Moving to Gloucester
Gloucester is the cathedral city of the Cotswolds.
Moving to Gloucester from within Europe is usually by road and from further afield usually by sea, with more urgent items coming by air freight. Further details of the various shipping options can be viewed in our shipping guidance.
Lying on the River Severn and close to the Welsh border, Gloucester’s roots stretch back to Roman times when it was one of the chief settlements in Roman Britain. Thus this important English city can boast 2,000 years of history. Gloucester is the country’s most inland port, and grew wealthy on the export of wool from the Cotswolds. The city’s glorious Cathedral originated in the foundation of an abbey in 681. King Henry III was crowned there (the only time a monarch has been crowned outside Westminster) and King Edward II was buried there in 1327, attracting pilgrims and great wealth to the city.
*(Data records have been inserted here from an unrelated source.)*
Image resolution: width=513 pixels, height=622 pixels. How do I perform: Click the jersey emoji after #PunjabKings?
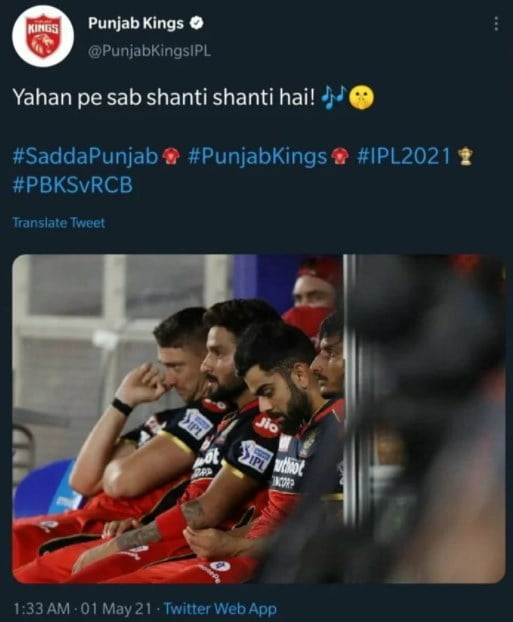339,157
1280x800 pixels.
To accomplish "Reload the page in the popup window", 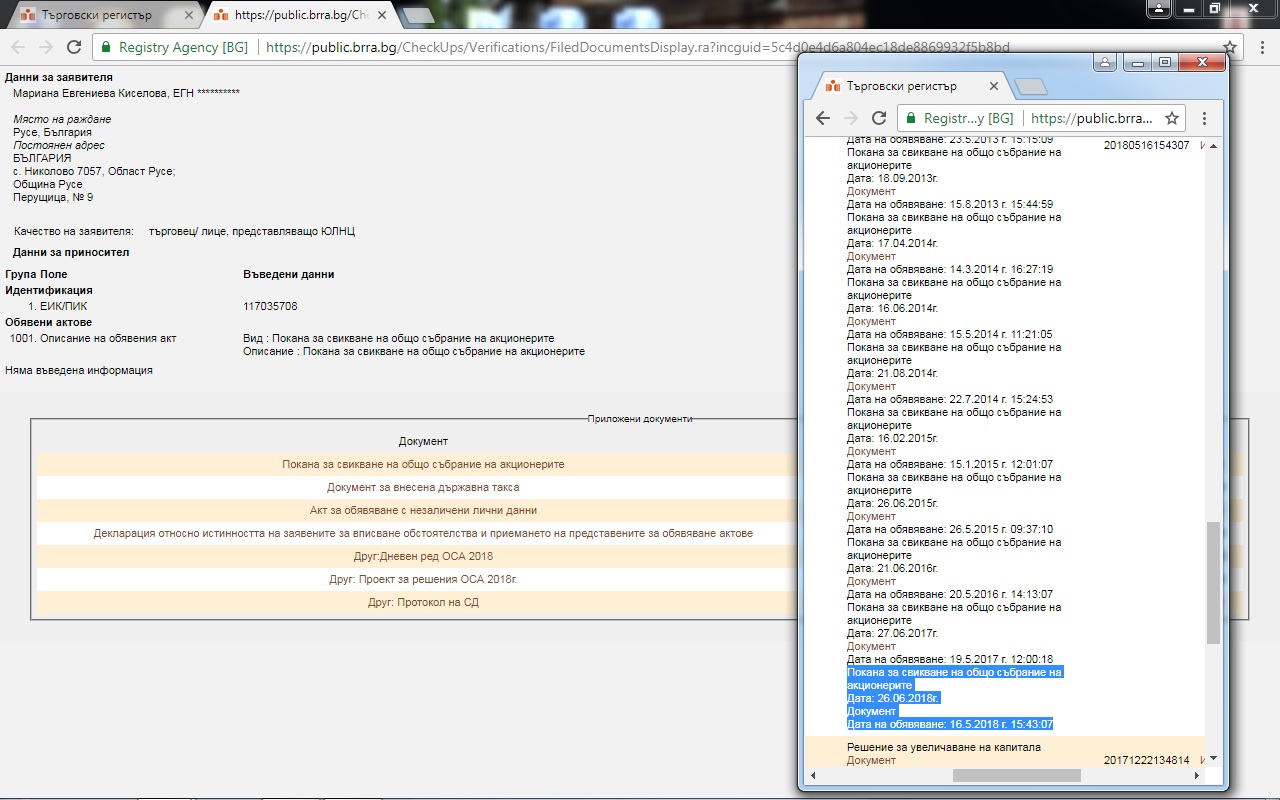I will pos(879,118).
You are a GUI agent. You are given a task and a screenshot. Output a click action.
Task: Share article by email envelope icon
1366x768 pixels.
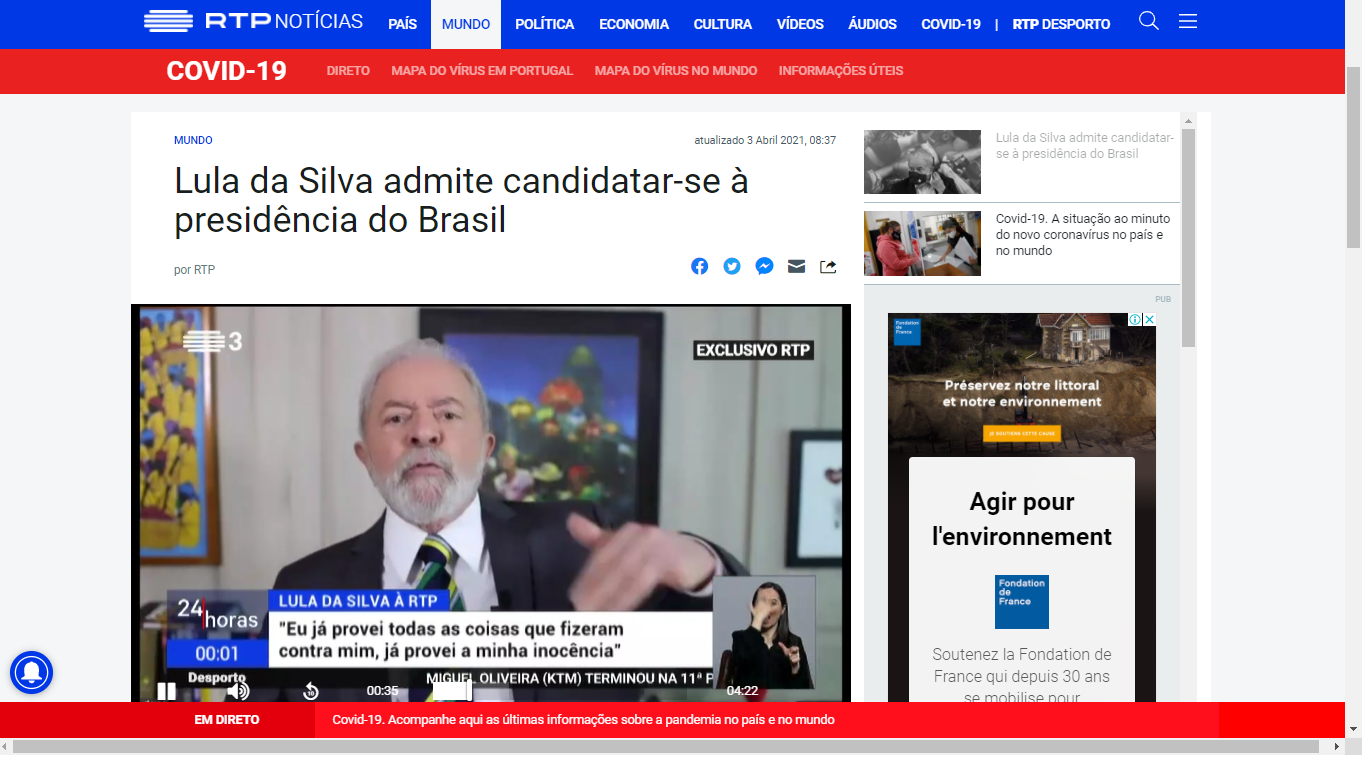[x=796, y=266]
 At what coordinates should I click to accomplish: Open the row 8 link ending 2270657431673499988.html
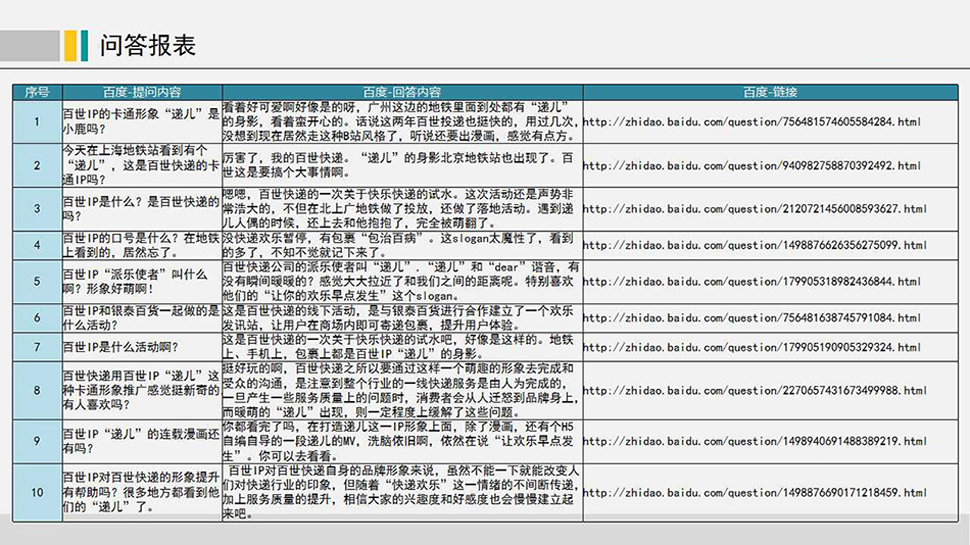click(x=755, y=390)
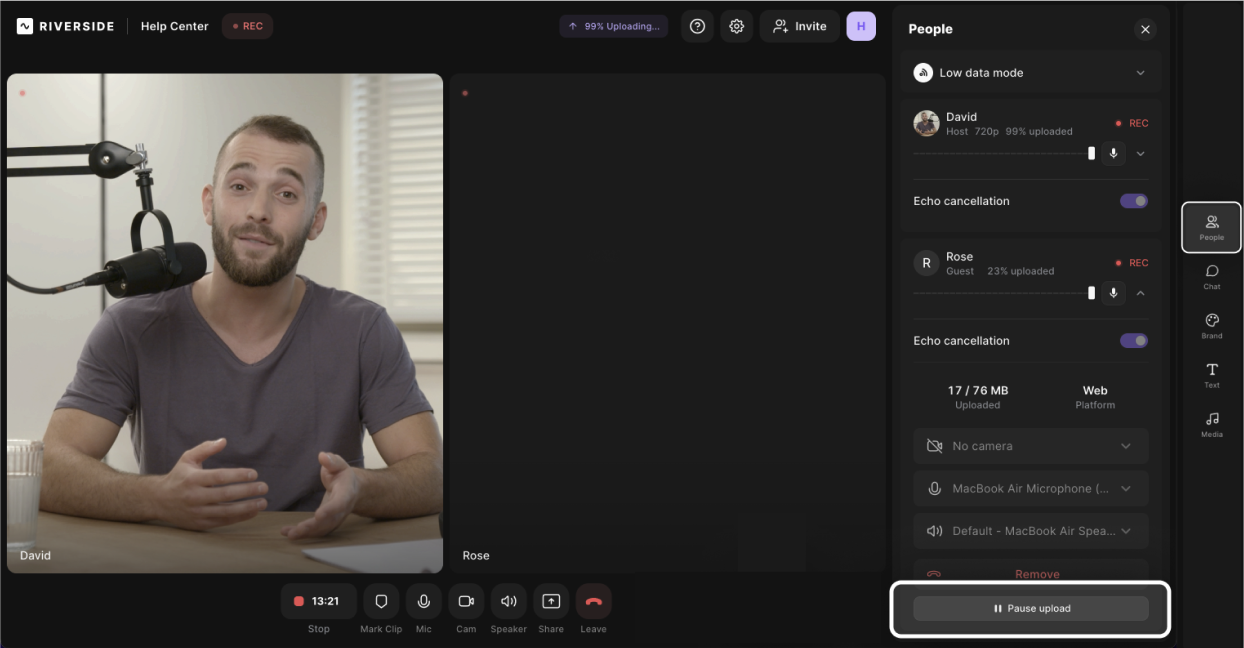Open the help question mark icon
The height and width of the screenshot is (648, 1244).
[698, 27]
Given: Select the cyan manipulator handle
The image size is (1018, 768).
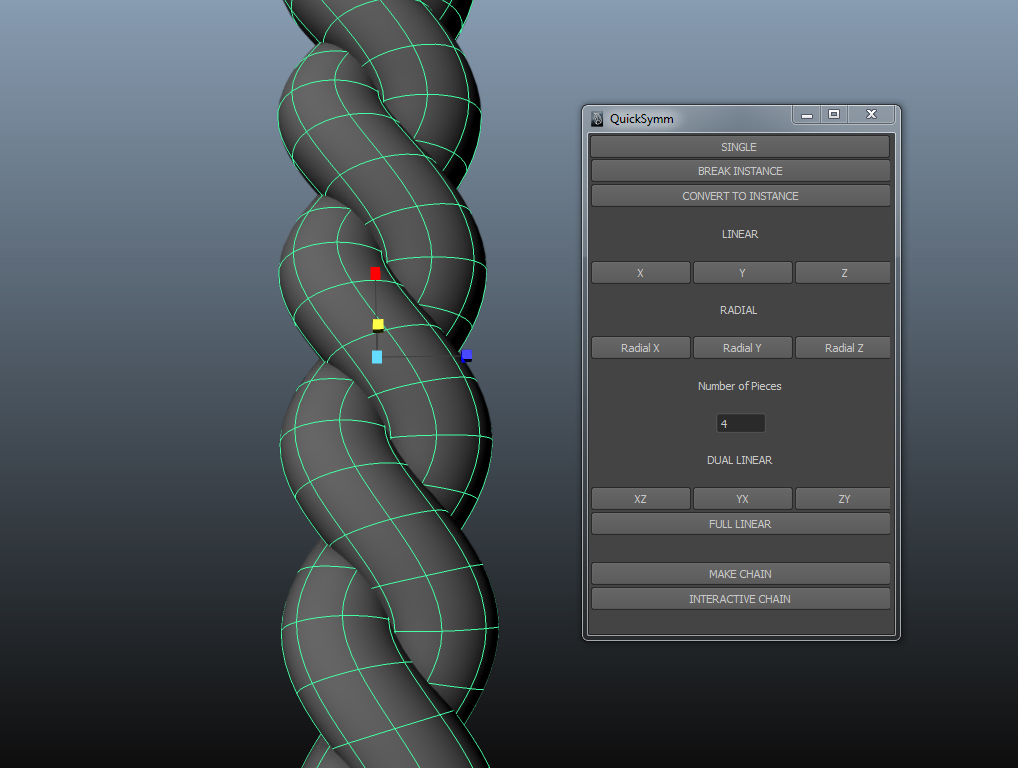Looking at the screenshot, I should click(x=377, y=357).

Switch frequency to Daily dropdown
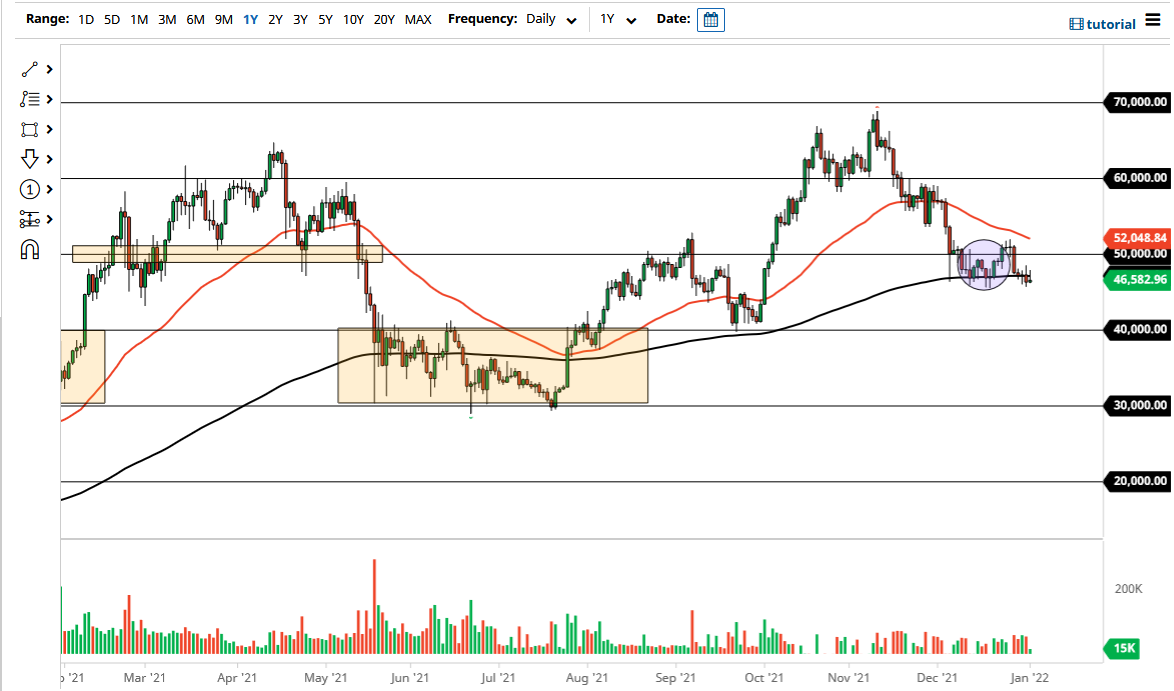tap(548, 19)
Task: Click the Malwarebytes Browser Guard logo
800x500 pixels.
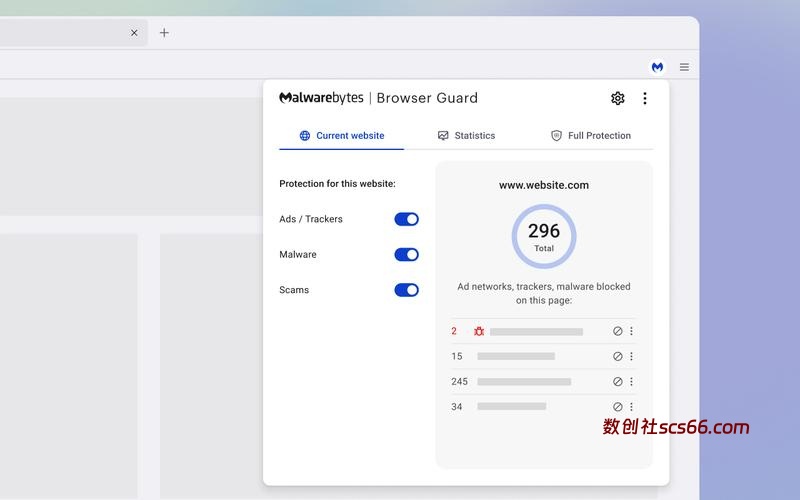Action: [x=378, y=98]
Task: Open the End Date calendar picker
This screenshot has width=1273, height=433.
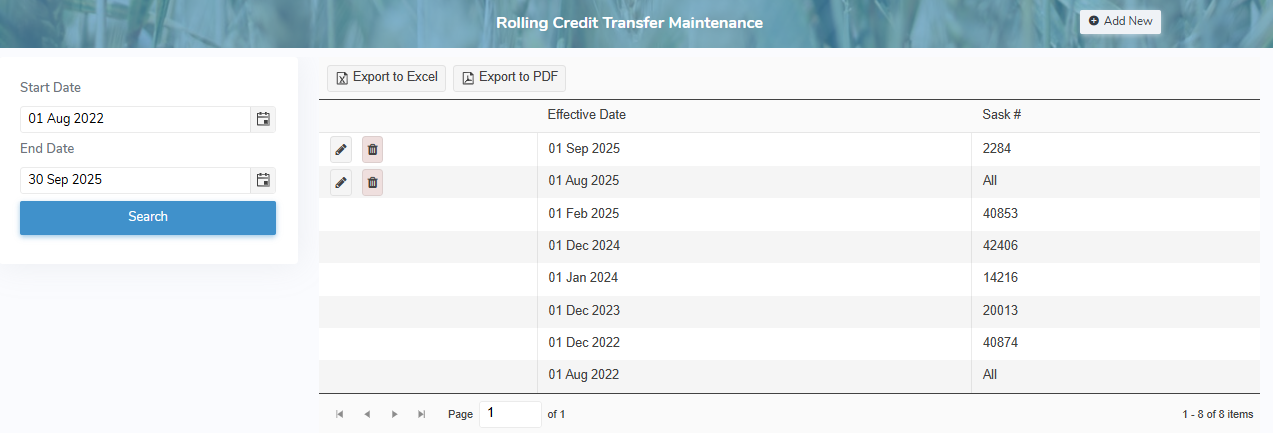Action: (x=263, y=180)
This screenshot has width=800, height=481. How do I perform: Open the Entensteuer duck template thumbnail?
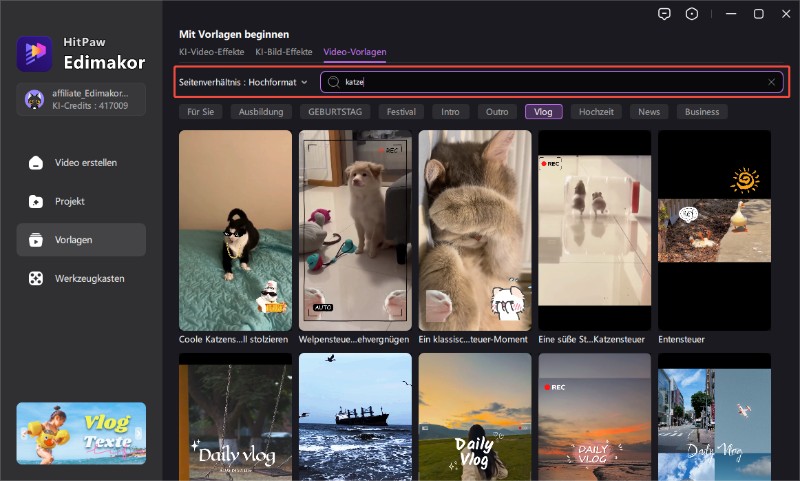pyautogui.click(x=714, y=230)
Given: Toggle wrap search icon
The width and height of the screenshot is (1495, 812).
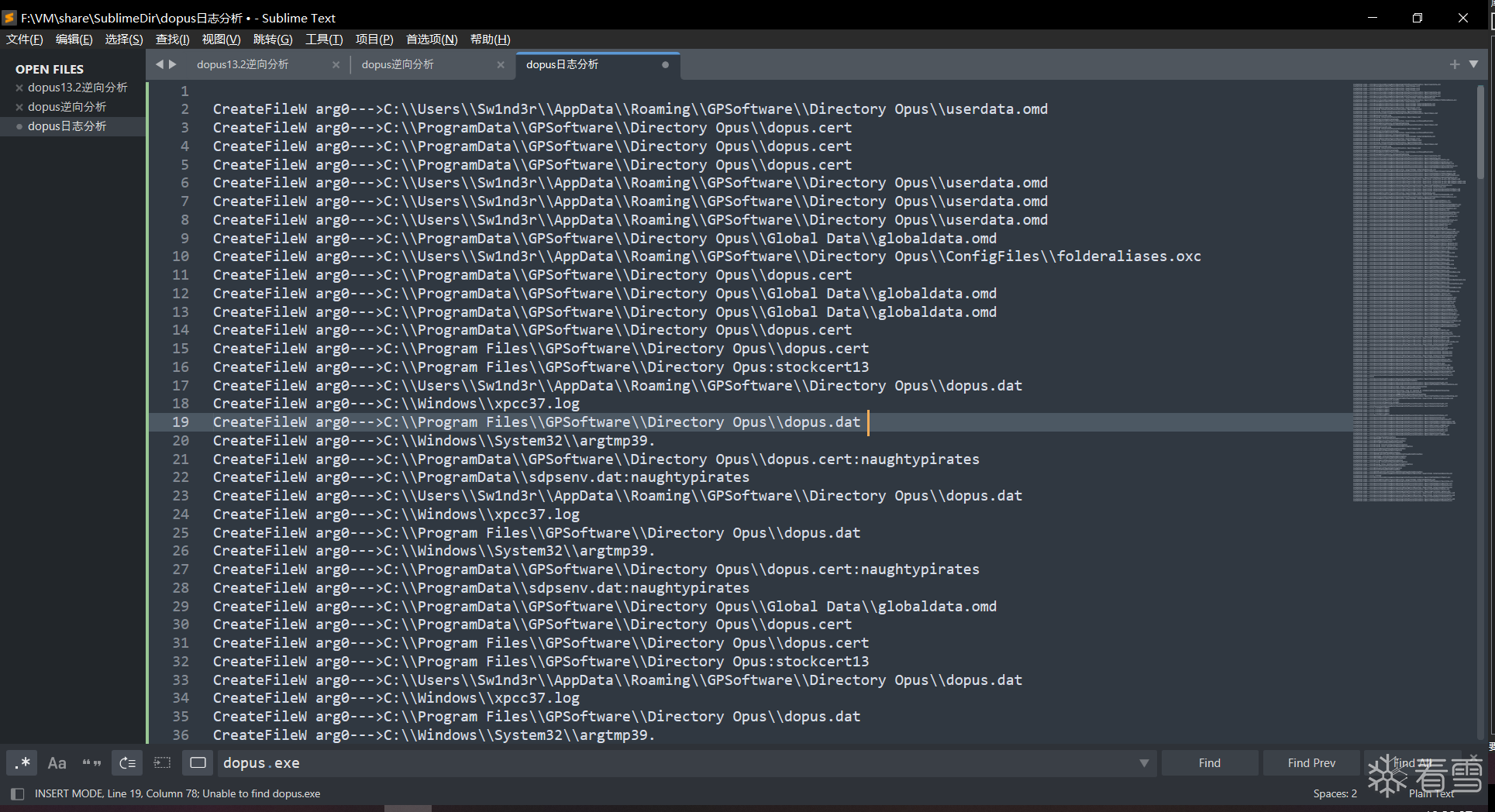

In 1643, during the English Civil War, Gloucester’s parliamentarians were besieged by royalist forces who outnumbered them by twenty to one. The city was eventually relieved after 26 days on 5 September, an event now celebrated annually as Gloucester Day.
Gloucester developed into an industrial centre during the industrial revolution thanks to the proximity of iron ore, coal and timber from the nearby Forest of Dean. The Gloster Aircraft Company designed and built the first British jet aircraft and the aerospace business is still important today, along with the finance and service sectors. Physically the city is regenerating once-neglected areas like the docks, the King’s Quarter and Greater Blackfriars, developments which are bringing in new investment.
Gloucester Cathedral is one of the finest medieval buildings in the country. The extraordinary fan-vaulted cloisters (you may recognise them from the Harry Potter films) and the East Window are national treasures, and the Lady Chapel has some of the finest Arts & Crafts glass in the land. The Museum of Gloucester and Art Gallery features a Roman kitchen and a medieval street scene, while the Life Museum relates the story of Gloucester’s social history.
Housed in a fine Victorian warehouse in the historic docks area, Gloucester Waterways Museum reflects the importance of canals and rivers to the city. The Tailor of Gloucester Beatrix Potter Museum and Shop is located in the original building used in the story.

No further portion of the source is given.